Copy the lines below word for word, without the pictures.

Material to process:
===============

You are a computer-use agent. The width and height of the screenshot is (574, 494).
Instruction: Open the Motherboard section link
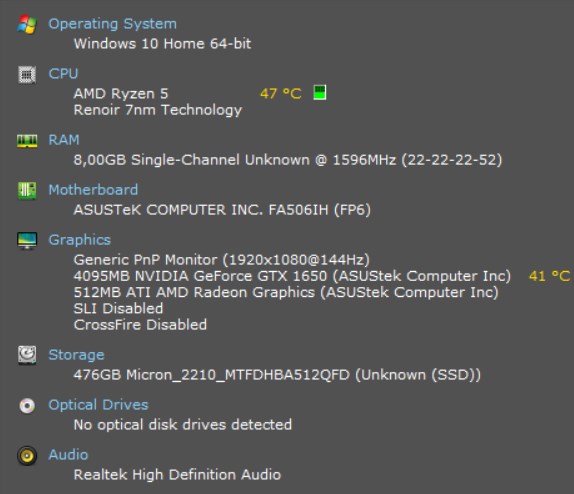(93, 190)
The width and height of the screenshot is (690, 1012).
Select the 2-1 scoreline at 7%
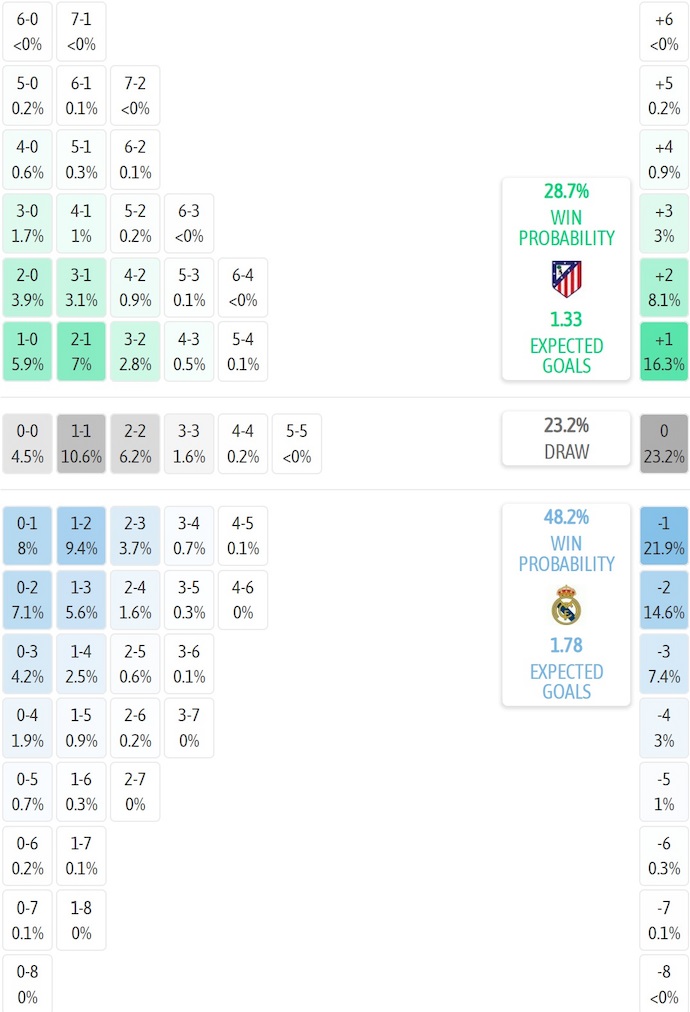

===============

Solution for this problem:
You are a computer-use agent. The width and height of the screenshot is (574, 494).
Instruction: Open the Motherboard section link
(93, 190)
The width and height of the screenshot is (690, 1012).
Select the 2-1 scoreline at 7%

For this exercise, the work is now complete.